He emphasized that political forces unable to organize their internal affairs find themselves in a weaker negotiating position when demanding rights related to employee salaries, the region's share of the federal budget, the implementation of Article 140 of the Constitution, and other contentious issues that require a unified Kurdish discourse and a cohesive political stance.
He warned that the absence of a shared vision not only threatens the salary and budget allocations, but now extends to the Kurds' position in the equation of the three presidencies at the Iraqi state level.

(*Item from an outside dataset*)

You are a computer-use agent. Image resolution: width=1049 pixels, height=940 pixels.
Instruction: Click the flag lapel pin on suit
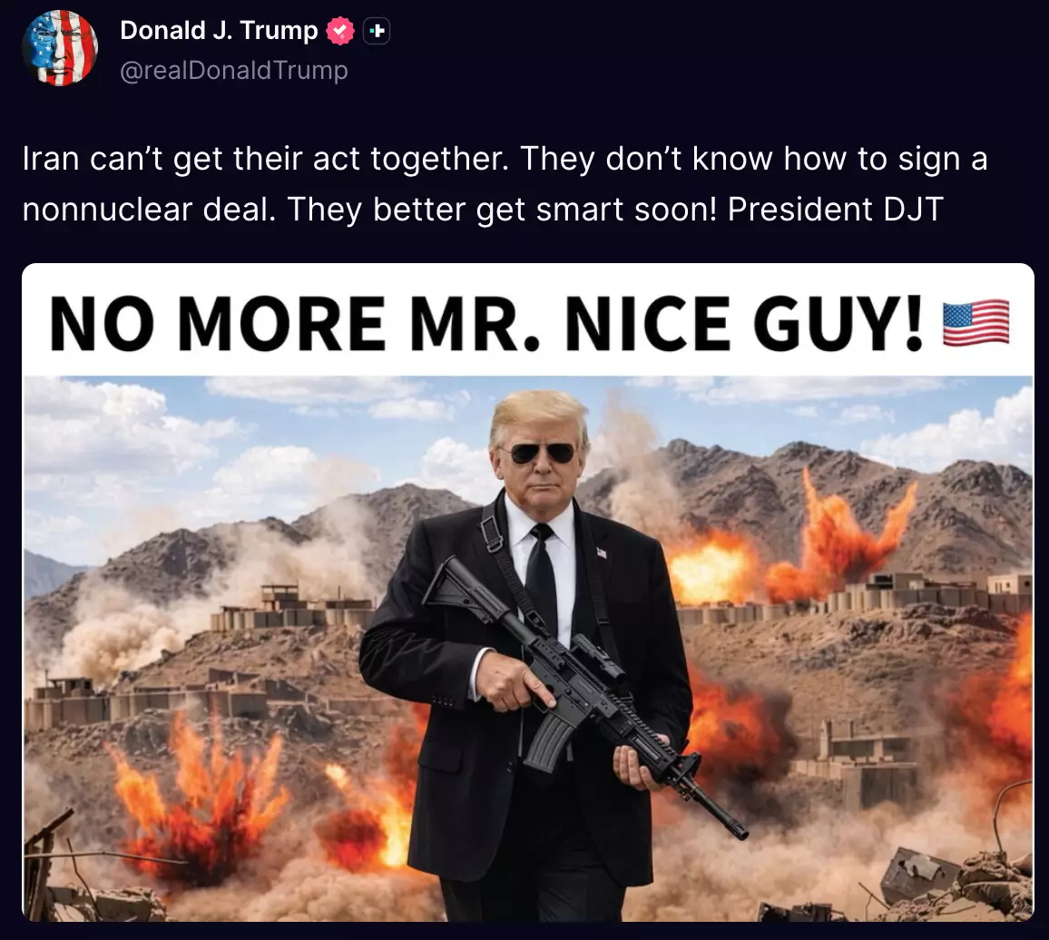pyautogui.click(x=602, y=553)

He concluded that it is the Kurdish citizen who pays the price first, amid a continuing salary crisis, accumulating economic bottlenecks, and faltering services, making the struggle for sovereign positions in Baghdad seem detached from the harsh daily pressures faced by Kurdish citizens.

The growing fears of a repeat of the 1990s experience stem from the bloody internal conflicts that erupted between the two main Kurdish parties following the Iraqi authorities' 1991 declaration of autonomy for the predominantly Kurdish regions of northern Iraq after the Second Gulf War.
In 1992, the Kurds elected their first parliament and formed a regional government. However, the institutions of the Kurdistan Region of Iraq were brought to a near standstill between 1994 and 1998 due to a violent armed conflict between the KDP and the PUK.
These conflicts led to the emergence of two separate administrative authorities within the region: one in Erbil and Duhok, led by the KDP, and the other in Sulaymaniyah, administered by the PUK.
With the American occupation of Iraq in 2003, the two Kurdish parties supported the American forces in their quest to overthrow the regime of former Iraqi President Saddam Hussein, before later announcing the formation of a unified administration under the name Iraqi Kurdistan Region, according to the new Iraqi constitution that was ratified in 2005, with Erbil as the capital of the region.
Sources
- The Kurdistan Parliament faces dissolution, and the Democratic Party considers it a final step to overcome blackmail [Arabic]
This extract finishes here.